Work required
Your answer should be only the lines below from the one with "Le persone (37, 1562)" to the one with "[TikTok] (45, 2568)", repeated exactly, ends included.

Stored items
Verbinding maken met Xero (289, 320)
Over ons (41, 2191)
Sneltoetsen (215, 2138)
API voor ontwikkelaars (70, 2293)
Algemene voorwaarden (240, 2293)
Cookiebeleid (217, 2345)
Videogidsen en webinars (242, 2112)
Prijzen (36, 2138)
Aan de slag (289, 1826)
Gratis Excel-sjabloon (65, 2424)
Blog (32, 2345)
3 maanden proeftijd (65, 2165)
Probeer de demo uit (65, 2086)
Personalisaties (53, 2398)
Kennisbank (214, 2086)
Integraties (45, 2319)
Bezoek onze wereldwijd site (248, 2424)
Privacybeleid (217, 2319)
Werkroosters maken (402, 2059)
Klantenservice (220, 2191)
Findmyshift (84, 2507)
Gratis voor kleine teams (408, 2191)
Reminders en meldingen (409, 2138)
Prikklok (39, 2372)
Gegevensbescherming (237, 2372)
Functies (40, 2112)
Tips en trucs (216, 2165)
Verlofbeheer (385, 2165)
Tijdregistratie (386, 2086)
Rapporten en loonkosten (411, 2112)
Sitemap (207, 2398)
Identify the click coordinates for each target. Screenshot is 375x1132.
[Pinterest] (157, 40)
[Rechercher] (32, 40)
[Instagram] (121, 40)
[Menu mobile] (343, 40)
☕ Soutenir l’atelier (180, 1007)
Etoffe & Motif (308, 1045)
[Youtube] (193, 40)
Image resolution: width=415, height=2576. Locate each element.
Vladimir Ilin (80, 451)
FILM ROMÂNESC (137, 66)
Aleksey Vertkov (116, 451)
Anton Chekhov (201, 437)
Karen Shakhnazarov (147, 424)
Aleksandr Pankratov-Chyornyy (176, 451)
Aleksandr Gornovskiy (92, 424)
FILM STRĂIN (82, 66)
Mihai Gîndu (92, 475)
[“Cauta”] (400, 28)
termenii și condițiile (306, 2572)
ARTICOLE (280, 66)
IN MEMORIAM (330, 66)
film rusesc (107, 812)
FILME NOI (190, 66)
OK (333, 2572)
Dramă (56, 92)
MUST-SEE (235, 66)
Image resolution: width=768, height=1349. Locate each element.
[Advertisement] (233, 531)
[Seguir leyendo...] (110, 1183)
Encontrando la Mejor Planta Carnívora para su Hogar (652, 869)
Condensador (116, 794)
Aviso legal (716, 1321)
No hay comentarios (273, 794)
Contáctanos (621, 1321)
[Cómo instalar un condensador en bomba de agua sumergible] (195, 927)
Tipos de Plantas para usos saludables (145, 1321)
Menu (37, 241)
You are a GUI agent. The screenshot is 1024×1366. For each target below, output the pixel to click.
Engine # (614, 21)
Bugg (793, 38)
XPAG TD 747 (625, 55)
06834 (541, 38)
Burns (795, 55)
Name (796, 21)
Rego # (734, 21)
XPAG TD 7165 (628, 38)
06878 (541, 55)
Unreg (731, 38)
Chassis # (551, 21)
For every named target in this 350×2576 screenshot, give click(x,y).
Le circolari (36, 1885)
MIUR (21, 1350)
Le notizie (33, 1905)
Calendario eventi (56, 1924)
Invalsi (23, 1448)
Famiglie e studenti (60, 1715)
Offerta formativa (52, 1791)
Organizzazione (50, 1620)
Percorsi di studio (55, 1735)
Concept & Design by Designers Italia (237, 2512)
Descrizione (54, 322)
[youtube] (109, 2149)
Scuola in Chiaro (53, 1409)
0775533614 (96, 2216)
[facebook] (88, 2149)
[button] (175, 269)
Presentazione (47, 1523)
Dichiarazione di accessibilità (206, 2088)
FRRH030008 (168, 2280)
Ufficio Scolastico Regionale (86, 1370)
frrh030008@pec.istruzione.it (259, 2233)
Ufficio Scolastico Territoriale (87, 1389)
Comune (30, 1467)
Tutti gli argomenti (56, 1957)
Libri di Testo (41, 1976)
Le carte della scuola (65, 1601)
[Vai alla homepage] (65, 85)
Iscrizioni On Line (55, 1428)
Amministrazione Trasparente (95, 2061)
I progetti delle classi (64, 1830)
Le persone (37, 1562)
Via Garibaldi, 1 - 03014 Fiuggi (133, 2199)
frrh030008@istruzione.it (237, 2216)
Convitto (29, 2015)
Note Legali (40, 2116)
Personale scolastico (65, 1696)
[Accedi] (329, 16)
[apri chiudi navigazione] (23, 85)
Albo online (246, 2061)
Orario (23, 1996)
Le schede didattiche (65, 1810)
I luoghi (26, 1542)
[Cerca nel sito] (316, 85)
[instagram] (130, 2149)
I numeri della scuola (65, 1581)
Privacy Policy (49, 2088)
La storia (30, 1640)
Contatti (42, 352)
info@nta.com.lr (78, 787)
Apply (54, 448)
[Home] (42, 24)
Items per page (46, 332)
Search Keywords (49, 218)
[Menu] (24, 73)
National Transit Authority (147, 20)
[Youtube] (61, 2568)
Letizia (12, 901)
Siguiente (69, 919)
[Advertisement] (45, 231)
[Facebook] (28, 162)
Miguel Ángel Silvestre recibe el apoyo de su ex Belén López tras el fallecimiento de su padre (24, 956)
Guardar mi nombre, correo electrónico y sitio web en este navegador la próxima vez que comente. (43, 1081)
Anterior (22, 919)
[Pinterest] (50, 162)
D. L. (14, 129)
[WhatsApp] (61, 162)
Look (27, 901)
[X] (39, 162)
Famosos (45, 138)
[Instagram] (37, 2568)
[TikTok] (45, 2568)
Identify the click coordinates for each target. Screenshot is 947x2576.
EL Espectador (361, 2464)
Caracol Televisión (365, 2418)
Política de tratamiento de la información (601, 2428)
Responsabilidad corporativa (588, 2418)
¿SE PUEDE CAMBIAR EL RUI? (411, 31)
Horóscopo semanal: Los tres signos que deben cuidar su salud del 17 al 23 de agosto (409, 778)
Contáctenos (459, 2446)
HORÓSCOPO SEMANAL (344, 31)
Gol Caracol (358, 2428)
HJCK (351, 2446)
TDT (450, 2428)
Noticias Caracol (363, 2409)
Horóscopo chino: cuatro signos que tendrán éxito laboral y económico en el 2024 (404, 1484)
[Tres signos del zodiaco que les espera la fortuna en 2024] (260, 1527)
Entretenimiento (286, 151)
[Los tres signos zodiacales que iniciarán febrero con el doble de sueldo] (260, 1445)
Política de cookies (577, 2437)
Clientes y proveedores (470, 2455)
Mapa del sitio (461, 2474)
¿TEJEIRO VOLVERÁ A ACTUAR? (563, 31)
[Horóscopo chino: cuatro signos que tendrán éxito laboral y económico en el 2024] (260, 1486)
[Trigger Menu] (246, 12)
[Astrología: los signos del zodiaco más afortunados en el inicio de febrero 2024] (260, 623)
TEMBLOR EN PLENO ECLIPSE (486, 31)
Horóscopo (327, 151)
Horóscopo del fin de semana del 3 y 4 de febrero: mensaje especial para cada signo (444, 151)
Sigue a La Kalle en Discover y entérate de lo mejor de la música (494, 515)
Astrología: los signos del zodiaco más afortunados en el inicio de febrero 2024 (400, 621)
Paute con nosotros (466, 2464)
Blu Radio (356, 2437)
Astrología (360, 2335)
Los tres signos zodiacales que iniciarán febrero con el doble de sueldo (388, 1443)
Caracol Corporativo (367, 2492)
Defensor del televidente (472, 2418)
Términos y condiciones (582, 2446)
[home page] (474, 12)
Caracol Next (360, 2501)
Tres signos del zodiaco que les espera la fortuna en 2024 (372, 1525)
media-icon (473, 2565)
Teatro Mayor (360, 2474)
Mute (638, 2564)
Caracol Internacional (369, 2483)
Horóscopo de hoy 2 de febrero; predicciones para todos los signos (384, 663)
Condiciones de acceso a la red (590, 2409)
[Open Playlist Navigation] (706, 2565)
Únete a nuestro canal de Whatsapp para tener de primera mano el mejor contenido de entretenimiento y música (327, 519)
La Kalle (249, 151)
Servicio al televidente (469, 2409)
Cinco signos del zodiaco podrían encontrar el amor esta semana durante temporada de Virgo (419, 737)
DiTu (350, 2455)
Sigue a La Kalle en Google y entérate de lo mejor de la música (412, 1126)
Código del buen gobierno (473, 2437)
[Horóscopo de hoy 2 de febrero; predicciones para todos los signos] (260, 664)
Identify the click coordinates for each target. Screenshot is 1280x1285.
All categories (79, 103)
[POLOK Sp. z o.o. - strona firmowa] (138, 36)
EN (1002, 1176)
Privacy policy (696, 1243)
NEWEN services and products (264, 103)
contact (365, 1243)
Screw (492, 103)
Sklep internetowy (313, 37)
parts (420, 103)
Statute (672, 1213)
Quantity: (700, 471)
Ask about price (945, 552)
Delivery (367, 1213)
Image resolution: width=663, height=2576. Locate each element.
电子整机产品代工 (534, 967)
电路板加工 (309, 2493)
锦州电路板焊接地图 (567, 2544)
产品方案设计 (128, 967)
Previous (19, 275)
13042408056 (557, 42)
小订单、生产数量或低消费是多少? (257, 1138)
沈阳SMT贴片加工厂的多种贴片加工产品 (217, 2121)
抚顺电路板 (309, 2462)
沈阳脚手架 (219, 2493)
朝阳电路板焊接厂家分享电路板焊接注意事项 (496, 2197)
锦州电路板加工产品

Solution
Le persone (37, 1562)
Via Garibaldi, 1 - 03014 Fiuggi (133, 2199)
frrh030008@istruzione.it (237, 2216)
Convitto (29, 2015)
Note Legali (40, 2116)
Personale scolastico (65, 1696)
[Accedi] (329, 16)
[apri chiudi navigazione] (23, 85)
Albo online (246, 2061)
Orario (23, 1996)
Le schede didattiche (65, 1810)
I luoghi (26, 1542)
[Cerca nel sito] (316, 85)
[instagram] (130, 2149)
I numeri della scuola (65, 1581)
Privacy Policy (49, 2088)
La storia (30, 1640)
Contatti (42, 352)
info@nta.com.lr (78, 787)
Apply (54, 448)
[Home] (42, 24)
Items per page (46, 332)
Search Keywords (49, 218)
[Menu] (24, 73)
National Transit Authority (147, 20)
[Youtube] (61, 2568)
Letizia (12, 901)
Siguiente (69, 919)
[Advertisement] (45, 231)
[Facebook] (28, 162)
Miguel Ángel Silvestre recibe el apoyo de su ex Belén López tras el fallecimiento de su padre (24, 956)
Guardar mi nombre, correo electrónico y sitio web en este navegador la próxima vez que comente. (43, 1081)
Anterior (22, 919)
[Pinterest] (50, 162)
D. L. (14, 129)
[WhatsApp] (61, 162)
Look (27, 901)
[X] (39, 162)
Famosos (45, 138)
[Instagram] (37, 2568)
[TikTok] (45, 2568)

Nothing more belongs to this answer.